• _What the task asks_: Every record should be copied exactly, except that pictures are to be omitted.

• _Extracted information_:
········

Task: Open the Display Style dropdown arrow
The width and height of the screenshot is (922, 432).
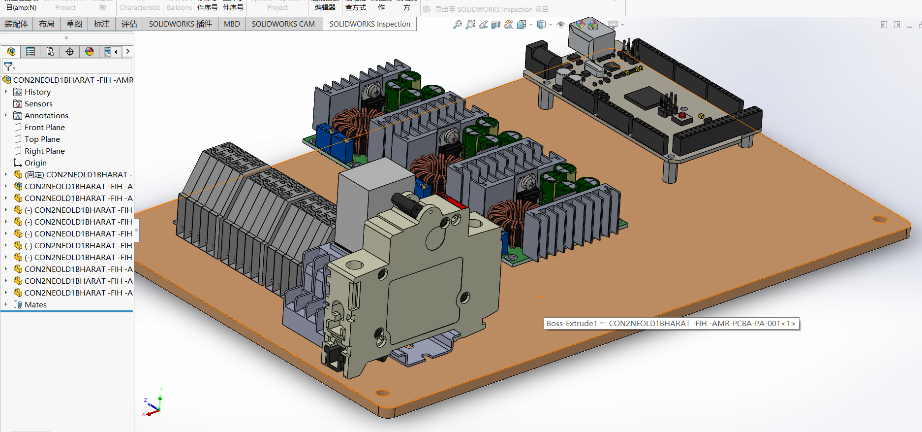Action: pos(551,25)
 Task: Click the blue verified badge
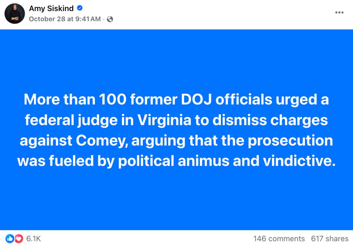[x=79, y=8]
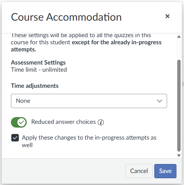Cancel the accommodation changes
The height and width of the screenshot is (185, 184).
tap(139, 171)
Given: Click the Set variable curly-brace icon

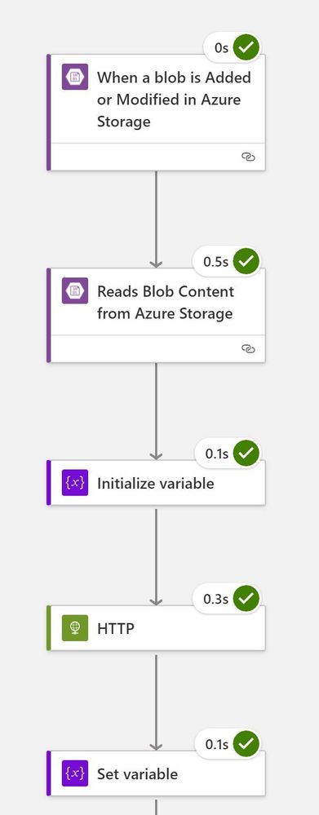Looking at the screenshot, I should click(75, 773).
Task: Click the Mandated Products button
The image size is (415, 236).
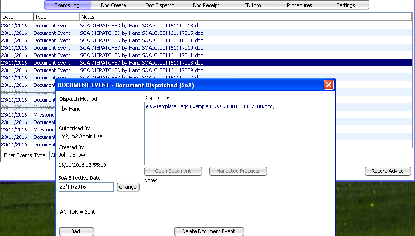Action: (238, 171)
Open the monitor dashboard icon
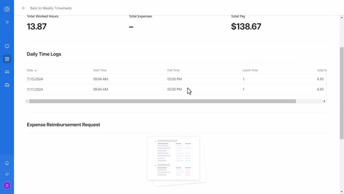The width and height of the screenshot is (344, 194). [7, 46]
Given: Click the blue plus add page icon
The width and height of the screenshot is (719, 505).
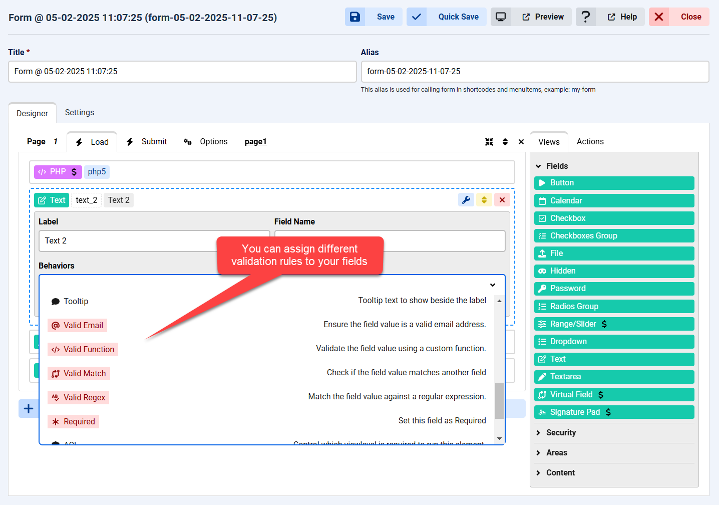Looking at the screenshot, I should click(29, 408).
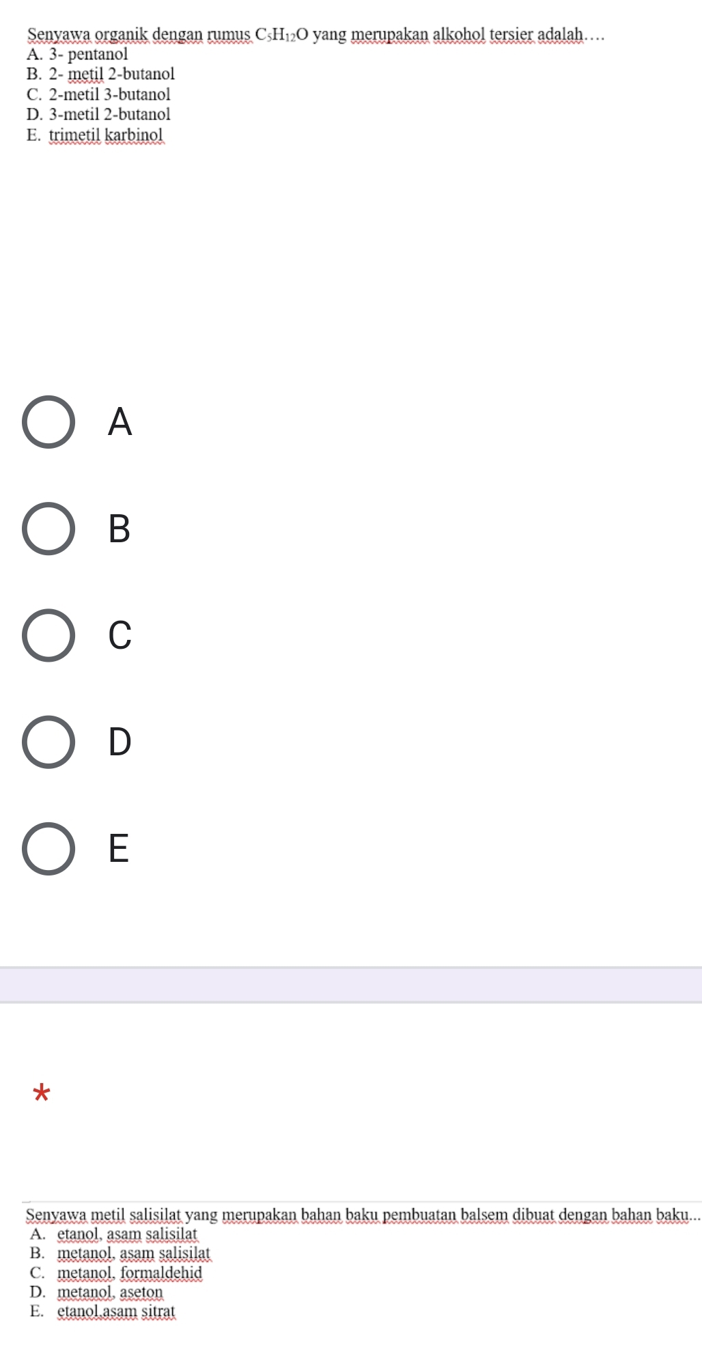
Task: Tap the large letter C answer label
Action: click(x=120, y=635)
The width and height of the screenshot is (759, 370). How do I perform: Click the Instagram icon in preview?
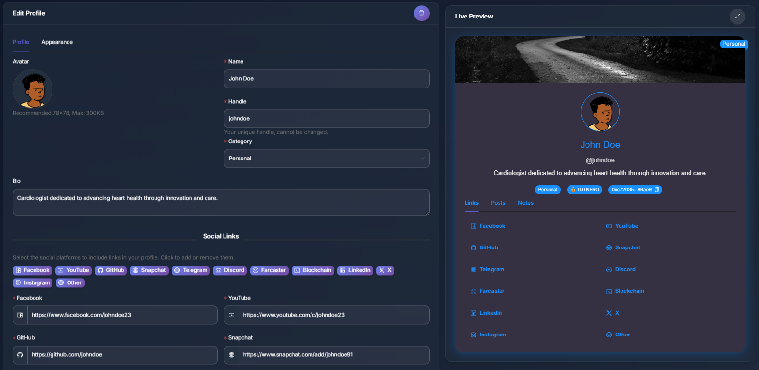click(x=473, y=335)
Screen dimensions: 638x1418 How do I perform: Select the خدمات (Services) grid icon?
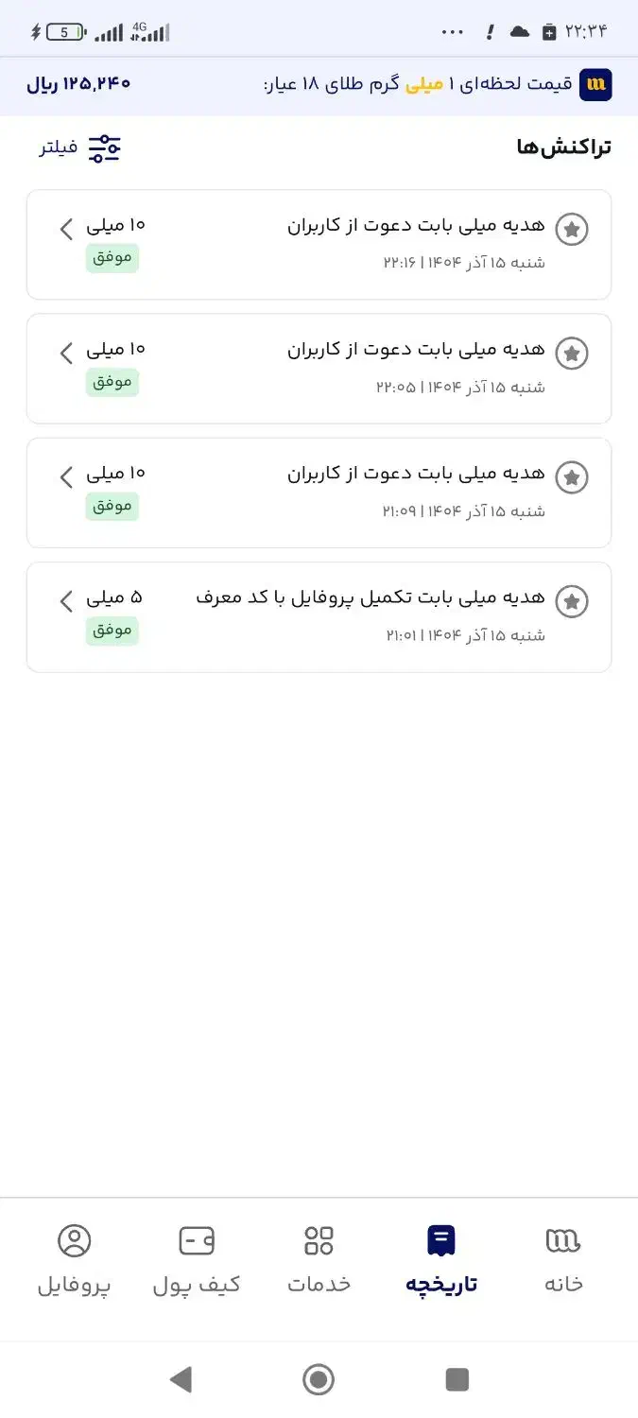tap(319, 1239)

········

• _Exercise answer_:
Task: Open the Display Style dropdown arrow
The width and height of the screenshot is (922, 432).
Action: pos(551,25)
 Task: Click the blue verified badge
[x=79, y=8]
Cancel the accommodation changes
The height and width of the screenshot is (185, 184).
tap(139, 171)
Given: Click the Set variable curly-brace icon

Looking at the screenshot, I should click(75, 773).
Task: Click the Mandated Products button
The image size is (415, 236).
Action: (238, 171)
Open the monitor dashboard icon
The width and height of the screenshot is (344, 194). [7, 46]
Given: Click the blue plus add page icon
The width and height of the screenshot is (719, 505).
Looking at the screenshot, I should click(29, 408).
Task: Tap the large letter C answer label
Action: click(x=120, y=635)
The width and height of the screenshot is (759, 370). How do I perform: Click the Instagram icon in preview?
click(x=473, y=335)
Screen dimensions: 638x1418 How do I perform: Select the خدمات (Services) grid icon?
tap(319, 1239)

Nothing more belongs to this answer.